Tiergarten: No Gay Area

1 Jun

Ein israelischer Historiker hat das jüngst in Berlin eröffnete Denkmal für die im Nationalsozialismus verfolgten Homosexuellen aufgrund seiner Lage nahe dem Denkmal für die ermorderten Juden Europas kritisiert. Israel Gutman erklärte in der polnischen „Rzeczpospolita“:

„Es ist ein Skandal, wenn Besucher den Eindruck bekommen können, dass es zwischen den Leiden der Juden und den von Homosexuellen keinen großen Unterschied gab.“ Die verfolgten Schwulen und Lesben seien „ausschließlich Deutsche“ gewesen, von denen viele selbst den Nazis angehört hätten. Sie seien „Opfer politischer Kämpfe innerhalb der NSDAP“ geworden, so Gutman.

Selbst wenn die verfolgten Schwulen ausschließlich Deutsche gewesen wären, würde das tatsächlich ihre Verfolgung aufgrund der sexuellen Orientierung relativieren? Merkwürdige Logik, nach der es keine jüdischen Homosexuellen und keine deutschen Juden gab. Im antifaschistischen Widerstand gab es demnach schon gar keine Homosexuellen, weil diese, wie ein jeder weiß, zur Kollaboration neigen. Da hat jemand wohl ganz brav seinen Littell gelesen und die Forschung zur Verfolgung von Schwulen im NS weitestgehend ignoriert. So kann man sein eindimensionales Weltbild aufrecht erhalten und zu folgender Schlussfolgerung kommen:

„Jahrelang hatte ich den Eindruck, dass die Deutschen nach dem Krieg das gewaltige Ausmaß der Verbrechen des Holocausts verstanden hatten (…). Diesmal haben sie einen Fehler gemacht“, so der Historiker.

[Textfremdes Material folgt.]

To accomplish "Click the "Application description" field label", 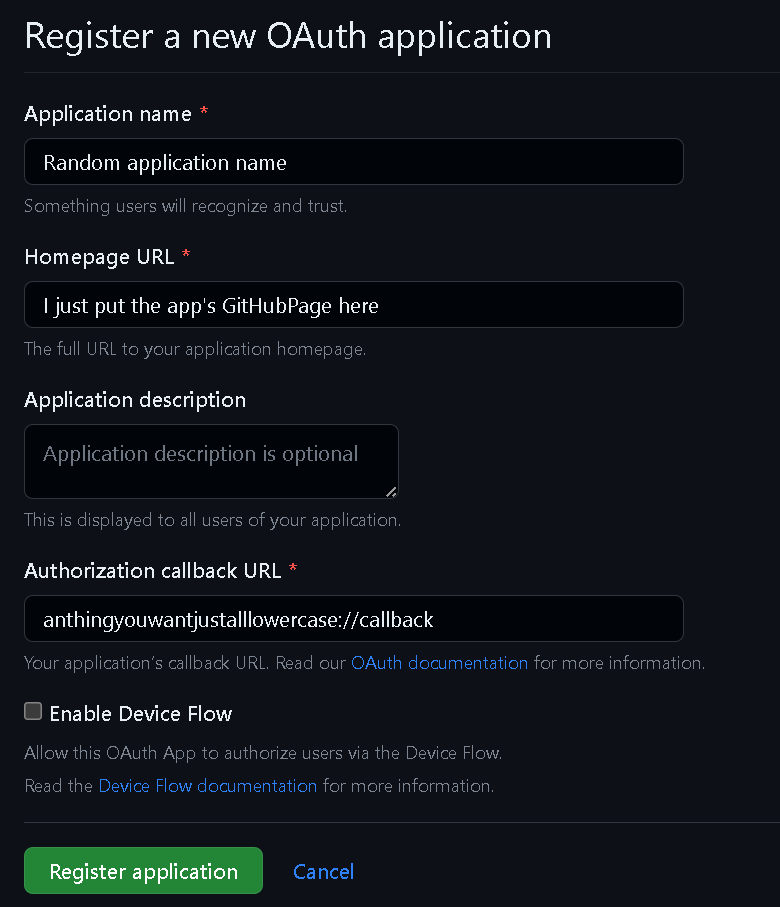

Nach den Lesben, die das Mahnmal am liebsten für sich alleine gehabt hätten, klingt das nach einer neuen Variante der Opferkonkurrenz: Demnach relativiert, wer der Verfolgung von Lesben und Schwulen im NS gedenkt, damit automatisch die Shoah. Schade, dass die Einfältigkeit eines Jonathan Littell nun offenbar auch schon den ersten Wissenschaftler inspiriert hat.